◆ **What is required**:
Although the data below contains pictures, output only the lines between those holding "The image size" and "Select the Text", inclusive, exactly and without those pictures.

(Beginning of Entries provided)

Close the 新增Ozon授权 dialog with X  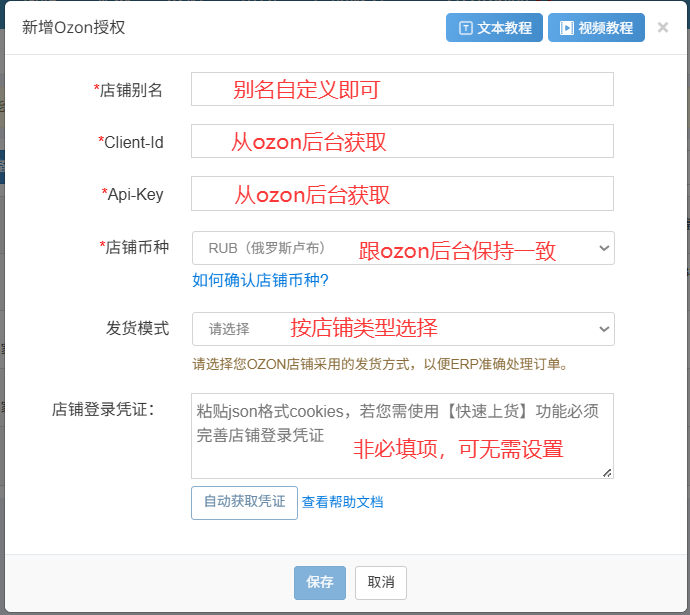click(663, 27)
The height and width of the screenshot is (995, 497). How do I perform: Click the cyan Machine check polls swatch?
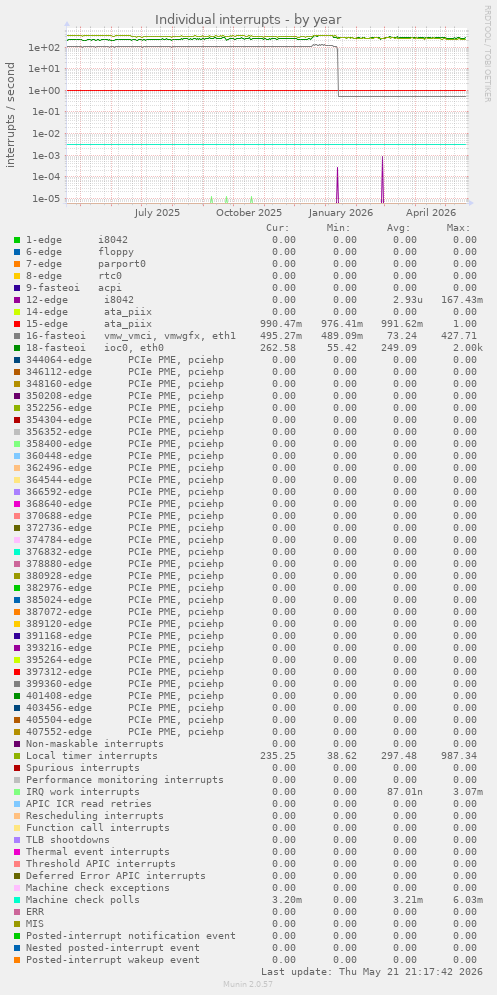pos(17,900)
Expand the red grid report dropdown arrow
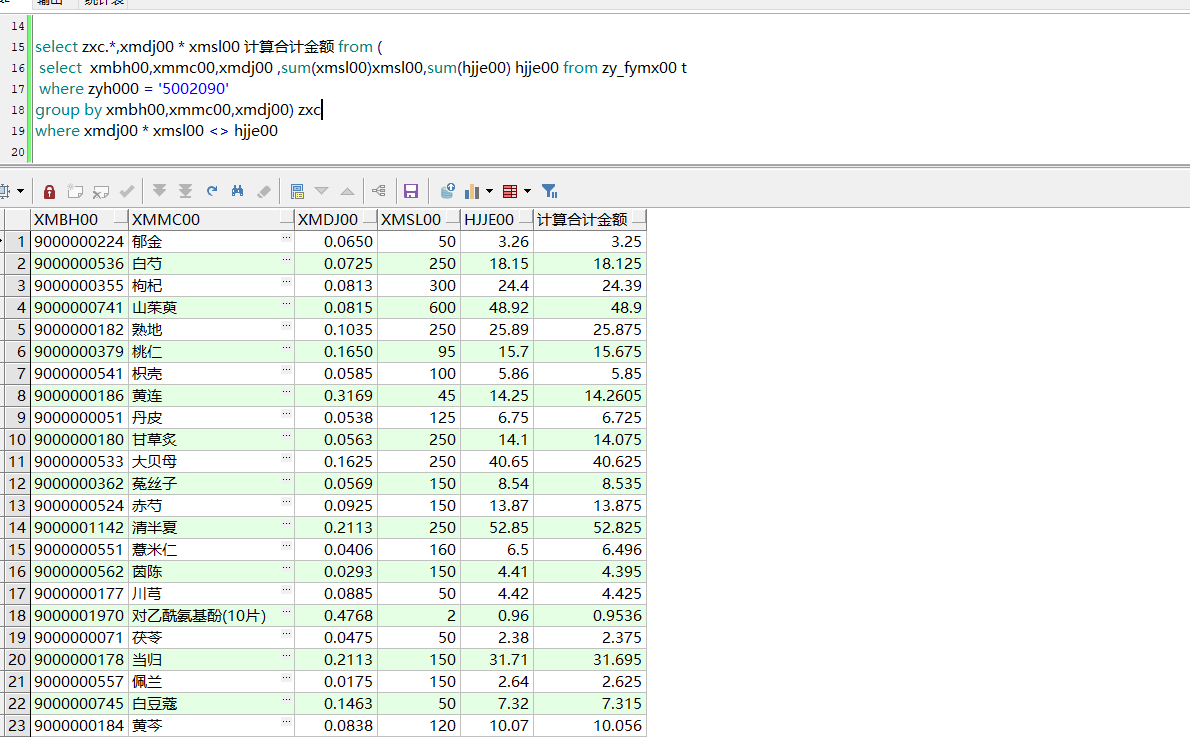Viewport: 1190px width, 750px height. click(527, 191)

(End of Entries provided)
(Beginning of Entries provided)

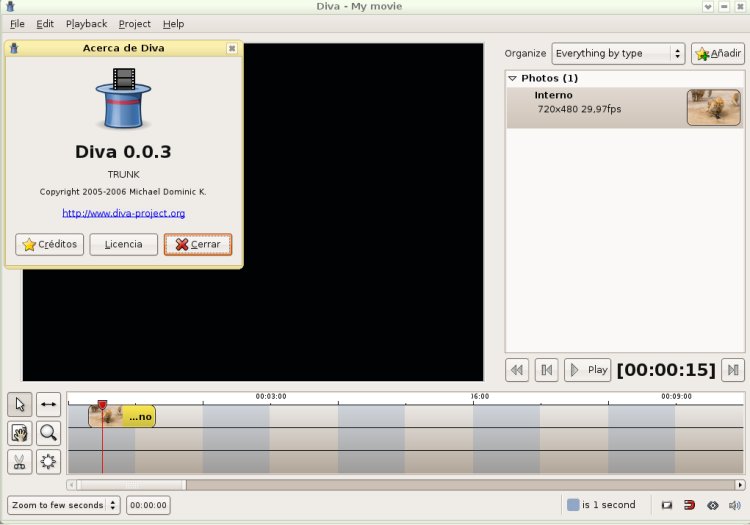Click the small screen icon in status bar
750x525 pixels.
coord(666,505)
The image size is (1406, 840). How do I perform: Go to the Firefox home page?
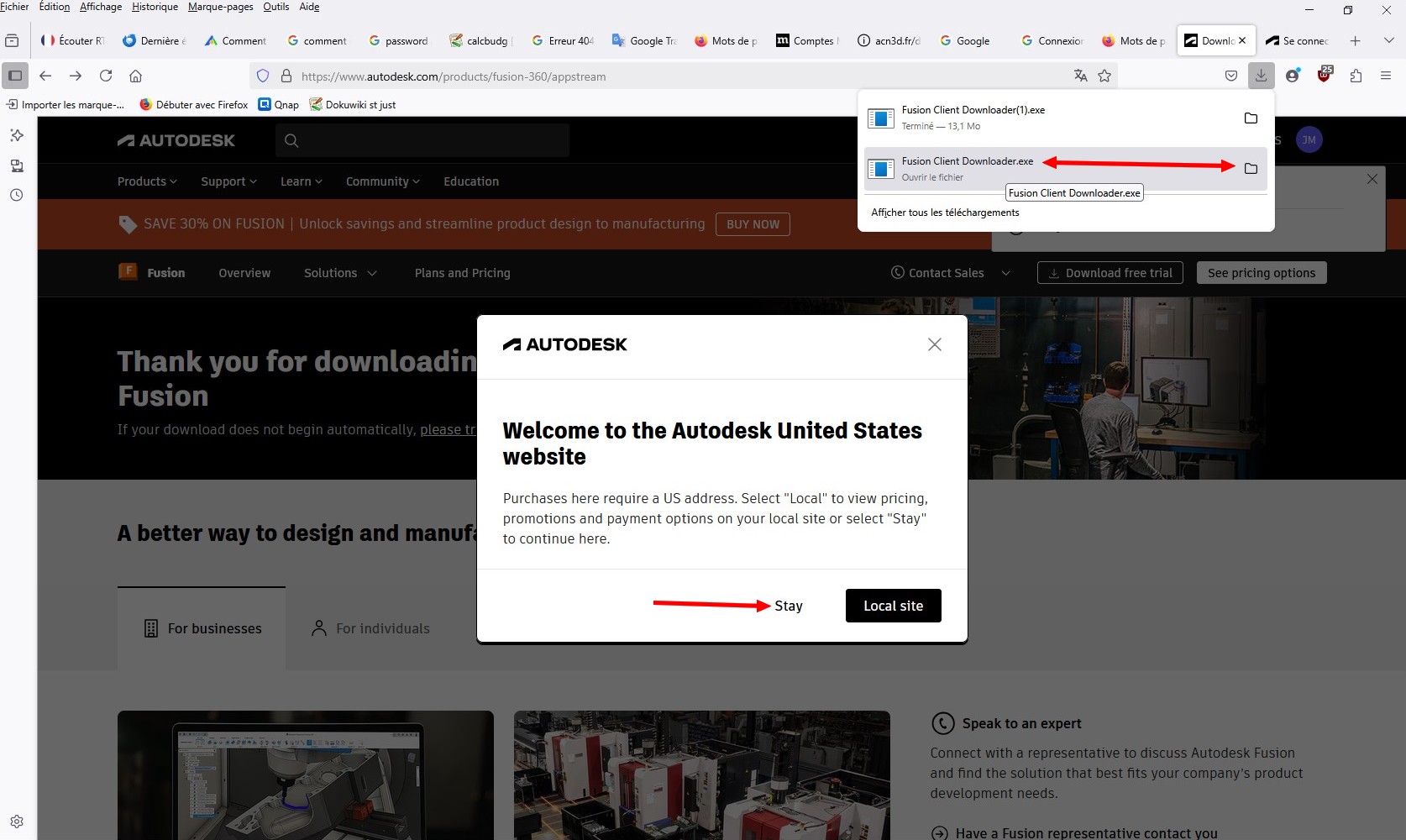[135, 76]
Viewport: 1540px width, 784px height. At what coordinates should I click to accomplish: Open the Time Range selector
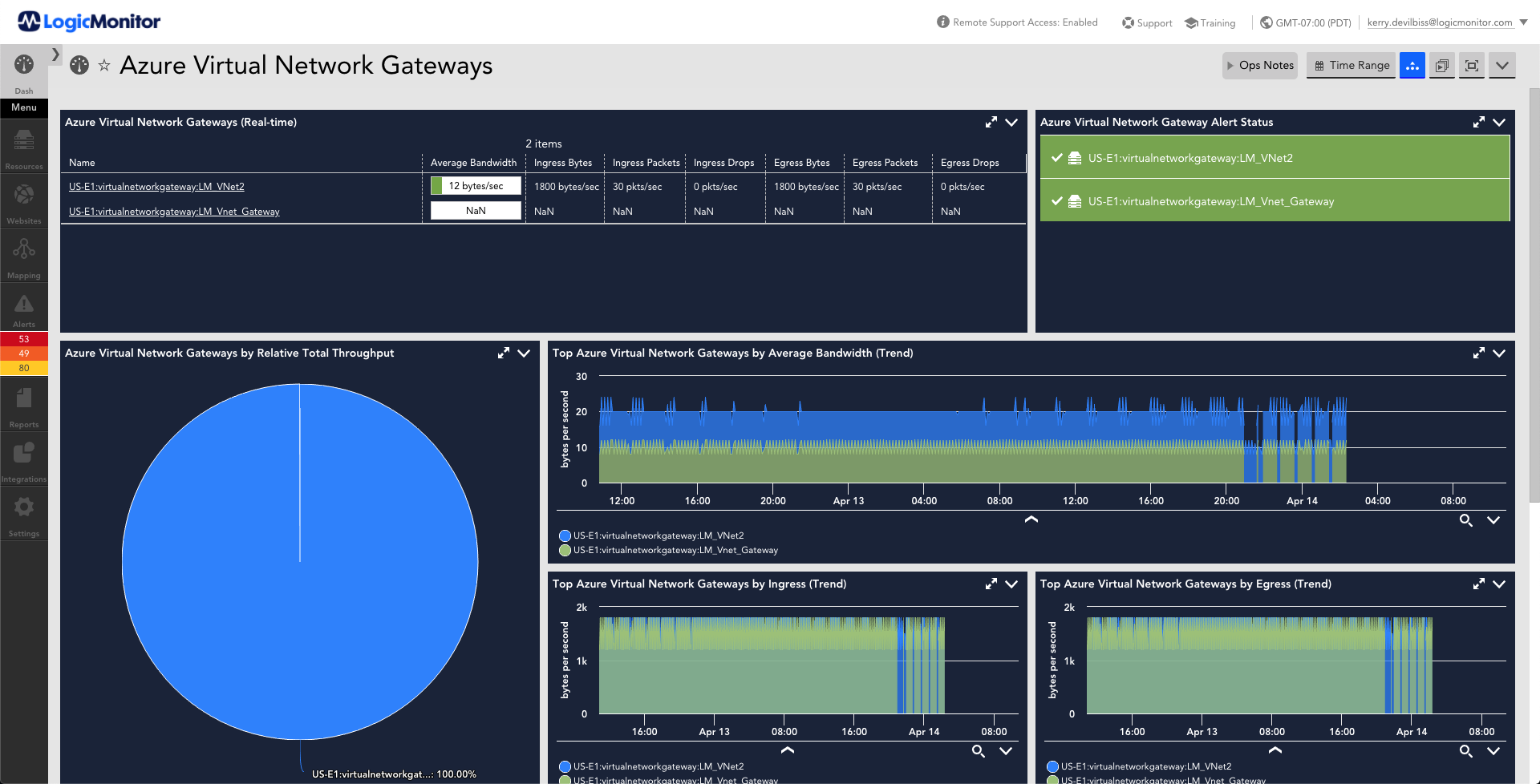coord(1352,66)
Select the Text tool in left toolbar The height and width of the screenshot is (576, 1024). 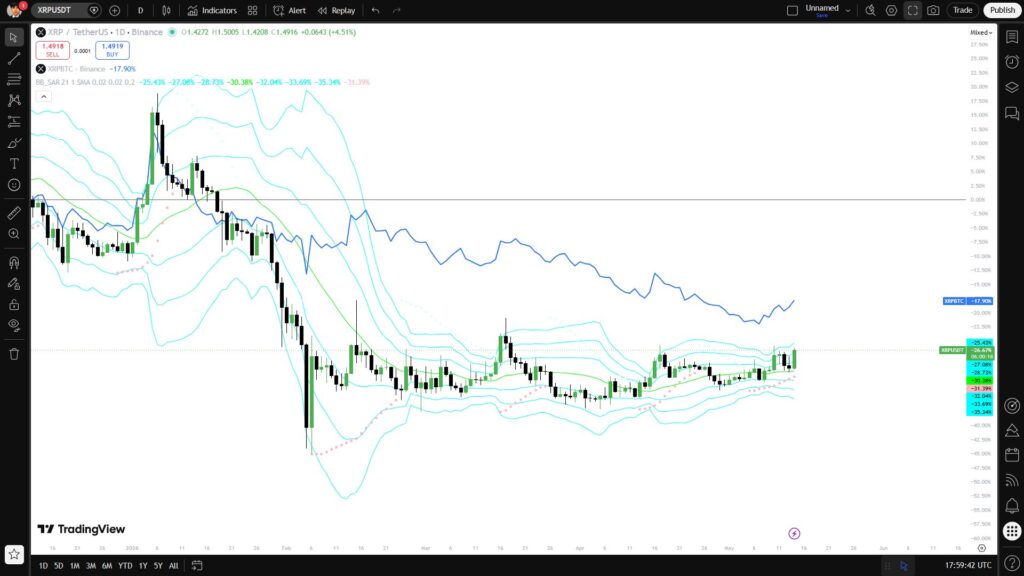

(End of Entries provided)
(Beginning of Entries provided)

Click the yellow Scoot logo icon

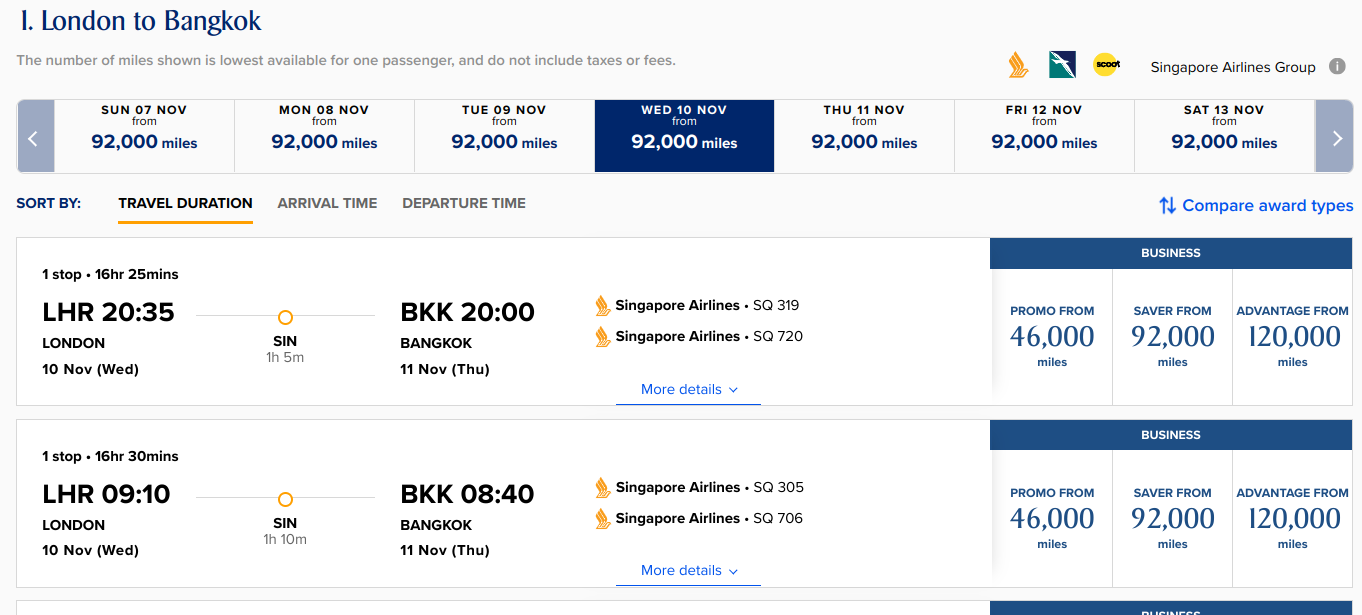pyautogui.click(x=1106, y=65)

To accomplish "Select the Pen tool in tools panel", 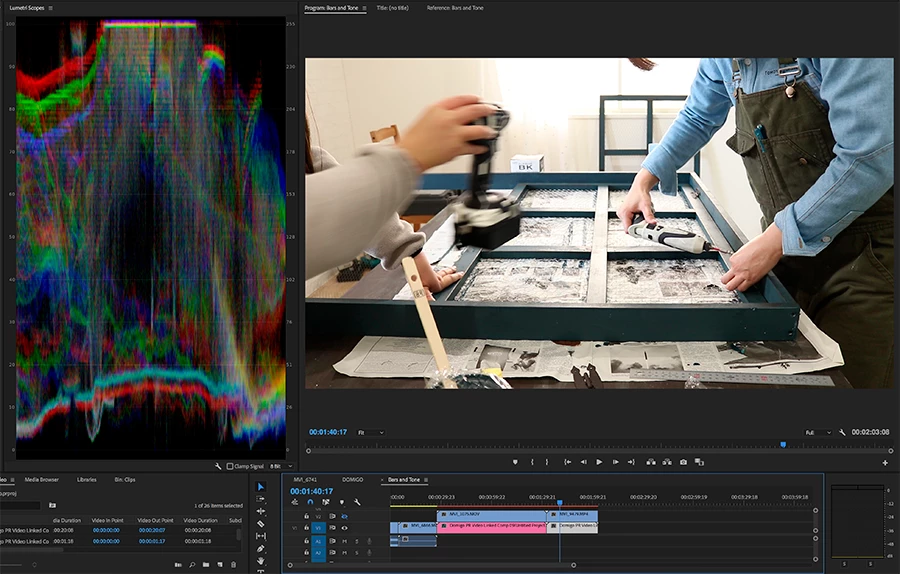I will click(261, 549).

(End of Entries provided)

◆ **Result of this exercise**:
The image size is (1406, 840). How do I perform: Go to the Firefox home page?
[135, 76]
Viewport: 1540px width, 784px height. At what coordinates should I click to accomplish: Open the Time Range selector
coord(1352,66)
Select the Text tool in left toolbar The height and width of the screenshot is (576, 1024). 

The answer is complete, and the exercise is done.